Вдруг возле подъезда затормозил «УАЗик», а из него вышли двое служивых. Один из них, усатый, подошел к Виктору и спросил:

– Кирилловы здесь живут?

– Здесь, – ответил Виктор. – Я Кириллов. А что надо?

– Садись в машину, тебя приглашают в военный комиссариат, – четко, но с какой-то странной, едва уловимой иронией отрапортовал усатый.

«Видимо, что-то решилось по моей контузии», – подумал Виктор.

Он и сам в ближайшее время собирался зайти в военкомат, чтобы выбить хоть какие-то льготы по ранению. Но времени все как-то не хватало – обычное дело. А тут, как говорится, на ловца и зверь бежит. Домой подниматься не надо – паспорт в кармане. Он обошел машину, открыл дверь и уселся на затертое сиденье. Сбоку подсел усатый, и машина двинулась вперед, разгоняя тополиный пух, увивавшийся вослед снежной поземкой.

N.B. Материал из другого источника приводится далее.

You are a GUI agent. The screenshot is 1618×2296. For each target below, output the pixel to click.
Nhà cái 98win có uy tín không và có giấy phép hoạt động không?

Возле серо-желтого двухэтажного здания военкомата «УАЗик» притормозил, и Виктор в сопровождении усатого прошел к столу офицера с невероятно изможденным,

для середины дня, лицом. Виктор предъявил паспорт. Изможденный нашел его фамилию в каком-то списке и махнул рукой, приглашая пройти дальше. Плутать в поисках кабинета военного комиссара не пришлось. Усатый открыл ключом дверь в конце коридора, пропустил вперед Виктора и сразу же, как только тот вошел, захлопнул ее. Скрипнул несмазанный механизм замка. На ничего не понимающего Виктора уставился добрый десяток пар глаз молодых пацанов. Ребята сидели за партами, играли в карты и чего-то ждали. Виктор в раздумье опустился на свободный стул. «Что за ерунда?» – подумал он и обратился к соседу:

– На военные сборы, что ли, собирают?

– Какие сборы! Призыв на срочную службу идет, – пояснил ситуацию сосед. – Сегодня последний день, вот они и отлавливают всех, кого могут.



У Виктора отлегло от души: его окружали те, кто не успел вовремя ускользнуть от призыва и попался, поэтому призывной пункт и напоминал мышеловку. Что ж, произошла ошибка, и его скоро отпустят. Он подошел к двери и настойчиво постучал…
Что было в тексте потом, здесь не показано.